Anil Godara, a wedding photographer in Abohar in Punjab, has a booming business—a fact reflected in the Apple iPhone 8 that he flaunts. But when it comes to photography—even of the non-professional kind—he doesn’t always ‘trust’ his smartphone. “The iPhone produces great photos, but if I have to capture minute details, I will place my bet on a good camera,” he says. For professional photography, a smartphone is a strict no-no. “My D5600 runs my business,” he says.
In this age of selfies and Instagram, digital cameras have surely lost a lot of ground, but the camera, it appears, is making a comeback, in a new avatar.

Sajjan Kumar, managing director, Nikon India, says that with the advent of smartphones and their increasingly-getting-better cameras, the entry-level compact camera market has been hit. “Sales have fallen in the last 3-4 years. However, smartphones have whet the appetite of the enthusiasts, and we are seeing consumers gradually moving towards cameras with features such as ultra-high zoom, all-weather usage, etc.”

These are the features that even the best smartphones cannot—and likely will not be able to—provide, given the size constraints.

“The revival, interestingly, is being led by sophisticated and high image quality devices such as DSLR (digital single lens reflex) cameras,” Kumar adds.

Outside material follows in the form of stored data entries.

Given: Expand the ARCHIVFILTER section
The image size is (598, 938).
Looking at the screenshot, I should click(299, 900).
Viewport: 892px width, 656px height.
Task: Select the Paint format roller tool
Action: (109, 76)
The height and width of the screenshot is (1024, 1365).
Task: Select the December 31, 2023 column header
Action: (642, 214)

One of the reasons digital cameras had lost out to smartphones was connectivity. In older cameras, you first had to transfer photos to your connected device before posting. However, this is no more a handicap. “Most of our DSLR cameras are as connected as any smartphone. With these cameras, you can go online using Wi-Fi and other connectivity modes, and immediately share images on social media. You can even connect with smartphones and edit photos. These cameras allow you to take selfies,” Kumar adds.

Moreover, he says that the image produced by a DSLR camera lens—which is bigger, and hence lets in more light—will always be far, far better than that produced by any smartphone camera, “because that is the DSLR’s primary job.”
The ability to click better photos and connectivity features have ensured that DSLR camera sales rise, albeit slowly. In 2017-18, 5 lakh units were sold in India, of which Nikon has 45% share. The other major players are Canon, Sony, Fujifilm and most recently, Leica. This year, sales are set to rise to 5.25 lakh units—a 5% growth.

Recently, in an interview with Financial Express, Sunil Kaul, managing director, Asia-Pacific, Leica, had said that the photography content generated using smartphones is very average. “There is no filtration process, no rules and regulations, a lot of stuff is created post-processed, because everybody wants to have more followers and more likes on their pages. We, being a company associated with a very high level of quality images, see a great potential in this area.”

Sales of the more affordable compact digital cameras, however, may not follow the DSLR trend. In 2017-18, 2.5 lakh units were sold. An analyst said that their affordability pits them directly against smartphones. “The image quality they produce is marginally better. Why would anybody want to buy two identical cameras—a smartphone and a compact digital—at the same price?”

Camera companies, therefore, are focusing on educating people on the art of photography, a strategy that can lead to even more sales. “We are enhancing customer experience not only in terms of sales and service, but are also helping them refine their photography skills through initiatives such as the Nikon School.”

Kaul of Leica thinks the same. “We have a lot to share in terms of education and inform people about what photography really means,” he had said. Canon India organises initiatives such as the Canon Photo Walk, photography workshops and social media contests, all of which are aimed at augmenting customers’ interest in photography.

It appears that for high-end camera companies, smartphones, rather than acting as a replacement, are acting as a gateway to serious photography, the tool of which is a DSLR. August 19 was the World Photography Day, and also a day to rejoice for high-end camera companies.